I never said BNTM writes to "all" positions.
You do. How are you defining "all"?
"All" means whatever it takes to "prove" PA is consistent?

The old Axiom of Deniability. You simply deny there is
a contradiction. By assuming PA is consistent, you can
"prove" there is no paradox.

Your proof for the contradiction relies entirely on a colloquial usage
of the word "all." Colloquial usages are often different from
mathematical usage; sometimes, some subfields even make distinctions
that others do not. For example, a circle can be considered to be a
sphere in some areas.

At best, you have evidence that letting aleph-null be a natural number
creates a contradiction,

I don't "let" aleph-null be a natural number.
I prove this is true. And I can prove it using
any definition for "all" you care to name,
unless you insist I assume PA is consistent.

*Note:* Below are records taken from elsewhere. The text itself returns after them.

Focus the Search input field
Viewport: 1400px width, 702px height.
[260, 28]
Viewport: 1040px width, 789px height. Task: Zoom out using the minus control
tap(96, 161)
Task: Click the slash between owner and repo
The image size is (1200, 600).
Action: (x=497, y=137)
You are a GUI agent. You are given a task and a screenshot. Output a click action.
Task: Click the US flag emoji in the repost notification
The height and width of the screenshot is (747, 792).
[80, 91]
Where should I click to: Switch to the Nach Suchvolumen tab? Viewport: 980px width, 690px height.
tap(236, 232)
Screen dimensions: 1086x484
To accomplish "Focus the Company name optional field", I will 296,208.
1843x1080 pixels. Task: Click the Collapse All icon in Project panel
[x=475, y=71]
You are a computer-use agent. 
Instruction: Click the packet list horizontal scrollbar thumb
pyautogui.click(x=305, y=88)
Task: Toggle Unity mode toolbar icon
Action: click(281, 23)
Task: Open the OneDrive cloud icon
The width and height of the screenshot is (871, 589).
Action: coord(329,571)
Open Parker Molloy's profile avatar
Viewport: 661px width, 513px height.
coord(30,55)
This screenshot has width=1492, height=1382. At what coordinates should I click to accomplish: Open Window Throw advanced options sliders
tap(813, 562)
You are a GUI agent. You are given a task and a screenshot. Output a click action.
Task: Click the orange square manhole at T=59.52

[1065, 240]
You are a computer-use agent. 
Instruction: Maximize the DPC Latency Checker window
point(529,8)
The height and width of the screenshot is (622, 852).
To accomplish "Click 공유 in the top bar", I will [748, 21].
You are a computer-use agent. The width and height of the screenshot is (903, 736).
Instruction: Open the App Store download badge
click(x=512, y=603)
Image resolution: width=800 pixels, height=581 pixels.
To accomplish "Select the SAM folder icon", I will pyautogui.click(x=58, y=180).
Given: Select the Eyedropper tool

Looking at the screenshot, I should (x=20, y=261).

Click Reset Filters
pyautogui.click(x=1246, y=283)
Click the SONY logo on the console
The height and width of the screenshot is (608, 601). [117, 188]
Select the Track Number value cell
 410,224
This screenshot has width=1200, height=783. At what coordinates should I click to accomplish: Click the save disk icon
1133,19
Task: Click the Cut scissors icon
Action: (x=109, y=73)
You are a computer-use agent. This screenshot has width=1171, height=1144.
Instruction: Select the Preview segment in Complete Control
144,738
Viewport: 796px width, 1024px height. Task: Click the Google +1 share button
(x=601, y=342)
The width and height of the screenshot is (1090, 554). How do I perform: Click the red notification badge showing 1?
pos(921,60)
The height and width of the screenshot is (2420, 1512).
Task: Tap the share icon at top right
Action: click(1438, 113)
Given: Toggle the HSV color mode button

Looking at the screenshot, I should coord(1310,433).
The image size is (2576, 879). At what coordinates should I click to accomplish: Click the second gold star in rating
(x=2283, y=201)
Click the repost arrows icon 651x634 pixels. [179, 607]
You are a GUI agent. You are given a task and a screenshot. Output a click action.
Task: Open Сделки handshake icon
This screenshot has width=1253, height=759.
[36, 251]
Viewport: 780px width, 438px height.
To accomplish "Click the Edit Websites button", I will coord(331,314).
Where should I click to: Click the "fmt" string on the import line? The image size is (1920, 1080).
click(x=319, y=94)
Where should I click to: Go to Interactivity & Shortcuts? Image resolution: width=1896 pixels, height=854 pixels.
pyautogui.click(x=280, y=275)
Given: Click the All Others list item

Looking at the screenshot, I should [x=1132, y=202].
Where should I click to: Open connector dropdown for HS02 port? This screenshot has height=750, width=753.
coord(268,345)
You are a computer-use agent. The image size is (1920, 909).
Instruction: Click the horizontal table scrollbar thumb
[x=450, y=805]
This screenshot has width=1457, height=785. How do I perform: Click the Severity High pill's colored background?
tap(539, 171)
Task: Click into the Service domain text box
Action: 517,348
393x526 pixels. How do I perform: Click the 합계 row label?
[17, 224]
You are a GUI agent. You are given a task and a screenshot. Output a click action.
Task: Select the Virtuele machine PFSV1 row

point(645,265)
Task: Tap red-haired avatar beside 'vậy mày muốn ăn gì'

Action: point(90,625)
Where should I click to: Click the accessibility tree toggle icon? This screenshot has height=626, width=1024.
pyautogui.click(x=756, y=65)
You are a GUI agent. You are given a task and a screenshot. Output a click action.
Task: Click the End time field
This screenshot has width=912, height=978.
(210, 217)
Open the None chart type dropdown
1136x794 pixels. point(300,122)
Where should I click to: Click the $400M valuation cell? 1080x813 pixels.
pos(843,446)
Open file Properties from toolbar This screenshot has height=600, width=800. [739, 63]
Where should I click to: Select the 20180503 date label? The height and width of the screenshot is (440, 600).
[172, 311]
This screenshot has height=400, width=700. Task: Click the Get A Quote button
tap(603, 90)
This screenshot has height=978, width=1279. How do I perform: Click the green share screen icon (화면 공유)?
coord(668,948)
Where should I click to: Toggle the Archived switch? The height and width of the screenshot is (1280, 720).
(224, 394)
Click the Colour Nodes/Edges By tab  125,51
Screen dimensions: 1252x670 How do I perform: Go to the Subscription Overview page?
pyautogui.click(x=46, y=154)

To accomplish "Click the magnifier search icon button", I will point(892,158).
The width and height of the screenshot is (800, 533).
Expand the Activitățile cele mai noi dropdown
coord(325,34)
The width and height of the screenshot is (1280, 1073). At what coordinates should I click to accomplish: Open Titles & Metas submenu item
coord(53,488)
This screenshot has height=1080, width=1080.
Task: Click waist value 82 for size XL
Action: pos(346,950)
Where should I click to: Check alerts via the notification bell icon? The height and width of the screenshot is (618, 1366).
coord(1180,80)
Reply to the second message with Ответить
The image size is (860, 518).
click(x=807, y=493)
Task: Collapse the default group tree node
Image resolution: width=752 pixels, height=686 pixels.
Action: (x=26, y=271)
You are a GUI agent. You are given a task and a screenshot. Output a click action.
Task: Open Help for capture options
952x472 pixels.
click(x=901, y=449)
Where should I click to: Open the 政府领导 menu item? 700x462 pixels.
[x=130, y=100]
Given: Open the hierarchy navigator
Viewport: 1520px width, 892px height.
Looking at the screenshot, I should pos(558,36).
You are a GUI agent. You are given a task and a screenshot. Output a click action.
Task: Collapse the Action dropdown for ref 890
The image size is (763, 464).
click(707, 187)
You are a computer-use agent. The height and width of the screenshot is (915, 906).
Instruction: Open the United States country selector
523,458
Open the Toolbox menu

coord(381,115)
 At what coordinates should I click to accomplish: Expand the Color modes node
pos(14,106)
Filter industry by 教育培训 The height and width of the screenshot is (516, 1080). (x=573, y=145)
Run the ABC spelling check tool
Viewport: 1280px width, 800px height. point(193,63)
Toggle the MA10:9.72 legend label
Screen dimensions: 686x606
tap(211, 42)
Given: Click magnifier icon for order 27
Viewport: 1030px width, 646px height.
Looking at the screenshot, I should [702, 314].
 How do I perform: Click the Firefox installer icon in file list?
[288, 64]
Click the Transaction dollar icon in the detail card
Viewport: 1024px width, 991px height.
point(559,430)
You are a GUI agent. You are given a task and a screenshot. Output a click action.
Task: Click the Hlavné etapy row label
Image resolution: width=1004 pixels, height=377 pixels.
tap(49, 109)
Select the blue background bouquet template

but since no one excepts you takes that as an
axiom, it's completely contrary to proving the inconsistency of Peano's
Axioms.

As is any proof, apparently.


Russell
- Integers are an illusion
.

Relevant Pages

  • Re: Peanos Axioms are Inconsistent
    ... This sounds like a contradiction to me. ... I've already described why that implies the distinction, but you seem to have been unable to understand it then and I see no reason why you will be able to understand it now. ... Your proof for the contradiction relies entirely on a colloquial usage of the word "all." ... At best, you have evidence that letting aleph-null be a natural number creates a contradiction, but since no one excepts you takes that as an axiom, it's completely contrary to proving the inconsistency of Peano's Axioms. ...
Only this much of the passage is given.